Large language models (LLMs) can „hallucinate“, i.e. generate plausible-sounding but false information. Retrieval Augmented Generation (RAG) helps by incorporating external knowledge from trusted sources, which improves accuracy. The fine-tuning of the LLM optimizes it specifically for industrial requirements, which increases the relevance and reliability of the answers in operation.

„Siemens offers a powerful GPU cluster (computer cluster for very fast calculations) on site. This allows AI models to be adapted to company-specific requirements quickly and in compliance with data protection regulations,“ explains Daniel Schall, Head of the Distributed AI Systems research group at Siemens Austria. Companies benefit from increased data security and the ability to efficiently adapt AI applications to their specific needs.

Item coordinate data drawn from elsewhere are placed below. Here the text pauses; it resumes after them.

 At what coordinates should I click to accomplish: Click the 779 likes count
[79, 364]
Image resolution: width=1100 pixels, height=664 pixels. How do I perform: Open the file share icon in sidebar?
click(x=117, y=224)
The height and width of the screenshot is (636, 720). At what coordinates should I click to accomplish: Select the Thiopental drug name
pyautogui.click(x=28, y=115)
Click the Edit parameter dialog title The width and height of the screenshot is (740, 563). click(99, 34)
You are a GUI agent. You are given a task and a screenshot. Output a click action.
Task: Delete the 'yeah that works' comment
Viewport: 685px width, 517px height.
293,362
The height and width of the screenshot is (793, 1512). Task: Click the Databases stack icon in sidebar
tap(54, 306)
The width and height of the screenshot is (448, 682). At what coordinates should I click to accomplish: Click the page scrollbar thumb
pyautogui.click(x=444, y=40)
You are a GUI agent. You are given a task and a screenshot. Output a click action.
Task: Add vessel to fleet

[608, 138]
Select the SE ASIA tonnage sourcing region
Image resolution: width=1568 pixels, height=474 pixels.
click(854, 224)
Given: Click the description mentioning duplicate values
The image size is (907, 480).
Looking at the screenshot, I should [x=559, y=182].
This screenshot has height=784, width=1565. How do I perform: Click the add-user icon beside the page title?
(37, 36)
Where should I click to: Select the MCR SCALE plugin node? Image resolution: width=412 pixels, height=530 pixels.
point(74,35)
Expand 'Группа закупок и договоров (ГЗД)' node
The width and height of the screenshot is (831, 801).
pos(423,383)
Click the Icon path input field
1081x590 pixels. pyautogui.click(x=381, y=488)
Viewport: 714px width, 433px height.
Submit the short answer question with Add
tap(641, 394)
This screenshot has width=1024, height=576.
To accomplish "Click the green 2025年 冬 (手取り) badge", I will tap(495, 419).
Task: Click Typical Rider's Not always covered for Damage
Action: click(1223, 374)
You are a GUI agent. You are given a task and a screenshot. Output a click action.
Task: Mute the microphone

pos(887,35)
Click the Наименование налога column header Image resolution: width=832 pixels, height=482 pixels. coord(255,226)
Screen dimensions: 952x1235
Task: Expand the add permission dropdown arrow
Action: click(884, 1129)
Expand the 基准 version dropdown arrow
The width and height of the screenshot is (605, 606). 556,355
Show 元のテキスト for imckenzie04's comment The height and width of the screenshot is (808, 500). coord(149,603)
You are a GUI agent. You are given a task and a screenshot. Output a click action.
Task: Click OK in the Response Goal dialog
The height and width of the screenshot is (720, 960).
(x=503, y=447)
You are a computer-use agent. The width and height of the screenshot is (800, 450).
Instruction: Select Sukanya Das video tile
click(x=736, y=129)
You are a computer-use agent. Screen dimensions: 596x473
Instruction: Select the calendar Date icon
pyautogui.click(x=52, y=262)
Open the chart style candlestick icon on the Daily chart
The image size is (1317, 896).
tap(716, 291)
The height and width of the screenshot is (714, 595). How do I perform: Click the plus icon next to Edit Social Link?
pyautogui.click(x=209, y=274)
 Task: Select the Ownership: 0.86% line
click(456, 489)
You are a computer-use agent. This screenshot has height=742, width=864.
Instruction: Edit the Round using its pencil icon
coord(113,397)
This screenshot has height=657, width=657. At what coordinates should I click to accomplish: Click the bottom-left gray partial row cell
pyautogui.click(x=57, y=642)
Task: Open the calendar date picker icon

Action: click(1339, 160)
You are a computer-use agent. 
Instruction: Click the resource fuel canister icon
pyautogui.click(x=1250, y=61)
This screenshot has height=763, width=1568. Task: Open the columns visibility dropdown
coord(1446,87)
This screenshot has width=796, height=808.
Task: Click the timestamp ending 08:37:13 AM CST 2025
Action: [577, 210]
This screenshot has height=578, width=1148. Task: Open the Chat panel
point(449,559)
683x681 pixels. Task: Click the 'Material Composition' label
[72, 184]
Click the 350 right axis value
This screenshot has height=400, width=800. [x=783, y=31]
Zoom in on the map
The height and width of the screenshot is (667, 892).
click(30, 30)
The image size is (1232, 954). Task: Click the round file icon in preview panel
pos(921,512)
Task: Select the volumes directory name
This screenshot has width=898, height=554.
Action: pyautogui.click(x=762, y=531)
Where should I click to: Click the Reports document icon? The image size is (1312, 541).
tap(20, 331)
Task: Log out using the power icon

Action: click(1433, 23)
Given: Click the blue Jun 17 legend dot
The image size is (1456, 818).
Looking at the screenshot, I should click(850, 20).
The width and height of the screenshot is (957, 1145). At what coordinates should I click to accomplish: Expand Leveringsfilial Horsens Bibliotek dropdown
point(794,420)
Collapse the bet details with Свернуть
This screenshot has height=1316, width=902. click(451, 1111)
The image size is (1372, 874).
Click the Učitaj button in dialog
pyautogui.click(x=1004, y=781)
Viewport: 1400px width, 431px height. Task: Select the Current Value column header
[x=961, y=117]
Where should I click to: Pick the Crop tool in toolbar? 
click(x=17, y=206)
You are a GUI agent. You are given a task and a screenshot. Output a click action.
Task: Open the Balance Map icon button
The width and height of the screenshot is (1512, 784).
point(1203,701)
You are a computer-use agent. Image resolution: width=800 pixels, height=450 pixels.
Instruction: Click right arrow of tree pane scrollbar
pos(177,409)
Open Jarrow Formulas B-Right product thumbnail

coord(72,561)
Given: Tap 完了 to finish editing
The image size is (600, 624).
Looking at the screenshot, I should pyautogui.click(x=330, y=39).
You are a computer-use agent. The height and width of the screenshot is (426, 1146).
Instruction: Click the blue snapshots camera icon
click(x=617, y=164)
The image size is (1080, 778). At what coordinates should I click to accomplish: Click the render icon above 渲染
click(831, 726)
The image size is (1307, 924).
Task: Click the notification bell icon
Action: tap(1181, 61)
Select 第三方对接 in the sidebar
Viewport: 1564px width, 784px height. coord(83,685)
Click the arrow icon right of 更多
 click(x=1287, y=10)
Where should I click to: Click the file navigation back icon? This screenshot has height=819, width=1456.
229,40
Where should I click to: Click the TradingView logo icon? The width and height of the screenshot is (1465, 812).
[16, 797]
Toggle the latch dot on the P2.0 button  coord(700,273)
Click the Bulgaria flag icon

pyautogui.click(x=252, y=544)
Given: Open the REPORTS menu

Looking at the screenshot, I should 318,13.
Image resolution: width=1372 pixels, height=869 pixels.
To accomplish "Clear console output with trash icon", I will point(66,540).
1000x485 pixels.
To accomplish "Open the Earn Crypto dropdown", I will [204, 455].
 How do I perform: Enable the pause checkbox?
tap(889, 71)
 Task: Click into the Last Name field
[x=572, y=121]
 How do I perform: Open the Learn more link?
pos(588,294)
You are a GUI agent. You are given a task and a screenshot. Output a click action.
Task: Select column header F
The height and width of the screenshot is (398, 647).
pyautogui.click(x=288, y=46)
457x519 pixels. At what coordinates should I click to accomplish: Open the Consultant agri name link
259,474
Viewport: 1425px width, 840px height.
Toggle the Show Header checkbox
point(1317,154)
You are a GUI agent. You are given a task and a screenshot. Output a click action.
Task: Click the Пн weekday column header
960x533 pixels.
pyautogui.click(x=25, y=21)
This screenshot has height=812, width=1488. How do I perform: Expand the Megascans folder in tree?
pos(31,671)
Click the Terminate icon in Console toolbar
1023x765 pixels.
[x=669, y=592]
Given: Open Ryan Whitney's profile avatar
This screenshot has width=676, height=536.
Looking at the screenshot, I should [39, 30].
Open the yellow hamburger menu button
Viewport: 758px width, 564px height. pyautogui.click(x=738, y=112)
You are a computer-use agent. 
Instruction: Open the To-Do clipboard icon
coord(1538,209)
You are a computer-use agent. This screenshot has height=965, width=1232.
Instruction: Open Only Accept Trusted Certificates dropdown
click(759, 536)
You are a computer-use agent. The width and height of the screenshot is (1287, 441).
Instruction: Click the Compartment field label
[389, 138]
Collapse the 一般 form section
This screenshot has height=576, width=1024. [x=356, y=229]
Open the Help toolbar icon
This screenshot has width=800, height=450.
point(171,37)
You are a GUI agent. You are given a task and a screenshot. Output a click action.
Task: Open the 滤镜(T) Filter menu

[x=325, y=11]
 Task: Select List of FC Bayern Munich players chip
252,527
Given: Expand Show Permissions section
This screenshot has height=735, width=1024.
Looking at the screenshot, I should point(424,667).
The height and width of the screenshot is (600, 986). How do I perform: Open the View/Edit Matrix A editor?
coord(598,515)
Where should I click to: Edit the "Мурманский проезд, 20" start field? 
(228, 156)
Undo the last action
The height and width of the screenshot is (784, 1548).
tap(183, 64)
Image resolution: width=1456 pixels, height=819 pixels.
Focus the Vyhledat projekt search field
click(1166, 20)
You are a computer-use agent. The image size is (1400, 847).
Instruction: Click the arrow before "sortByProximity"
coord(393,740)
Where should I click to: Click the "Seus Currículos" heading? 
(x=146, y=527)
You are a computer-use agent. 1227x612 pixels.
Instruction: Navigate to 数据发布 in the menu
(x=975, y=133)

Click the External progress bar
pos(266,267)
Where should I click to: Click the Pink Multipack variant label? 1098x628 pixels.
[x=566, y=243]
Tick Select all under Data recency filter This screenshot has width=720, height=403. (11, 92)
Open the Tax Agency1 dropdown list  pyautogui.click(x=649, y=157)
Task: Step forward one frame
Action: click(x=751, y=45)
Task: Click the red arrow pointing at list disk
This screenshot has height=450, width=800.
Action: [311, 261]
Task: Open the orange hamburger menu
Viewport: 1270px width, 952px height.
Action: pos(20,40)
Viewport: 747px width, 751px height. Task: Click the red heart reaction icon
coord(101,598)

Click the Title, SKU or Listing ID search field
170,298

Siemens offers a powerful GPU cluster on site. This means that AI models can be adapted to company-specific requirements quickly and in compliance with data protection regulations.

Daniel Schall, Head of the Distributed AI Systems research group, Siemens Austria

© Siemens

Despite the enormous potential of the Industrial Copilot, companies often face hurdles when integrating it into existing systems (control systems, control, MES, PLM). Siemens solves this problem – standardized integration blueprints enable the simple implementation and scaling of copilot solutions (e.g. through integration into control systems such as SIMATIC PCS7, PCS neo, Siemens OpCenter Execution, etc.).

Efficient deployment of Siemens Industrial Copilot on an edge device enables seamless integration into automation systems without the data having to leave the store floor. This protects privacy and enables unrestricted operation without network outages and Internet connection problems.

The Siemens Industrial Copilot uses real-time data and relevant documents to support operators, minimize errors and optimize machine operation. Adaptive guidance improves precision and efficiency, while the co-pilot learns from interactions and continuously optimizes recommendations. Fine-tuning with company-specific data makes the co-pilot more precise and it can provide support through customized data sources and regular performance checks.